Designating Scientific Data for Controlled Access

The DMS Policy expects researchers to consider whether access to scientific data from participants should be controlled (i.e., measures such as requiring data requesters to verify their identity and the appropriateness of their proposed research use to access protected data), even if de-identified and lacking explicit limitations on subsequent use. The points below are intended to assist researchers when considering whether controlled-access repositories may be needed to protect participant privacy. Note that controls may be needed for data at any level of processing (e.g., raw or fully cleaned data), from any source (e.g., research, clinical, or public health data), and for all types of research data (e.g., quantitative, qualitative, imaging, sensor-based). The framework provided by the operational principles and best practices should still be considered when deciding whether to designate scientific data for controlled access. Researchers should consider sharing participants’ scientific data through controlled-access repositories if data:

  1. Have explicit limitations on subsequent use, such as those imposed by laws, regulations, policies, informed consent, and agreements.

  2. Could be considered sensitive, such as including information regarding potentially stigmatizing traits, illegal behaviors, or other information that could be perceived as causing group harm or used for discriminatory purposes. Sensitive data may also include data from individuals, groups, or populations with unique attributes that increase the risk of re-identification. Even if data are sensitive, it may be possible to de-identify the data in ways that would allow appropriate sharing. When possible, researchers are encouraged to engage with communities affected by sharing sensitive data to discuss approaches for appropriate use and risk mitigation.

  3. Cannot be de-identified to established standards or for which the possibility of re-identification cannot sufficiently be reduced. For example, datasets de-identified to regulatory standards that nonetheless pose risks due to information that can still allow inferences to be made about participants (discussed above in the Best Practice on De-identification) may not be able to be shared openly. Access controls, among other measures, may be appropriate to further mitigate the risk of re-identification.

Other risk-mitigation measures that repositories can employ are discussed in Selecting a Data Repository. Awardees can also employ strategies found in NIST’s Privacy Framework.
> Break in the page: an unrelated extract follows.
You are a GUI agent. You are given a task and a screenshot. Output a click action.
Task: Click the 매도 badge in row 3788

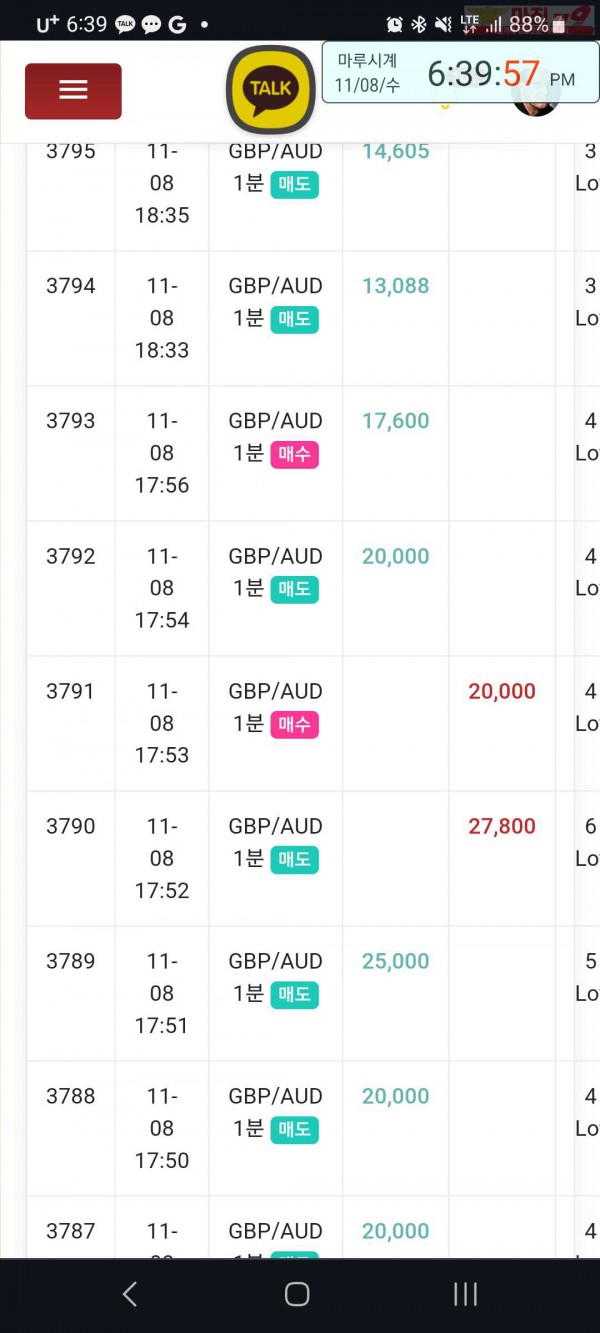click(294, 1129)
  1.  Due to previously unanticipated approaches or technologies that become known, pose risks to participant privacy if released without controls on access. When such risks are identified prior to sharing the scientific data and not outlined in original Data Management and Sharing Plans, any changes to Data Management and Sharing Plans should be communicated to NIH consistent with the DMS Policy.

Need help selecting a data repository? Find some options at Repositories for Sharing Scientific Data.

In certain cases, it may be appropriate to share scientific data without access controls. Factors to consider when choosing whether to share data openly include the following:

  1. Participants explicitly consent to share scientific data openly without restrictions.
  2. Scientific data are de-identified and institutional review has determined that they pose very low risk when shared and used, including any risks posed by the presence of information that can allow inferences to be made about a participant’s identity when combined with other information.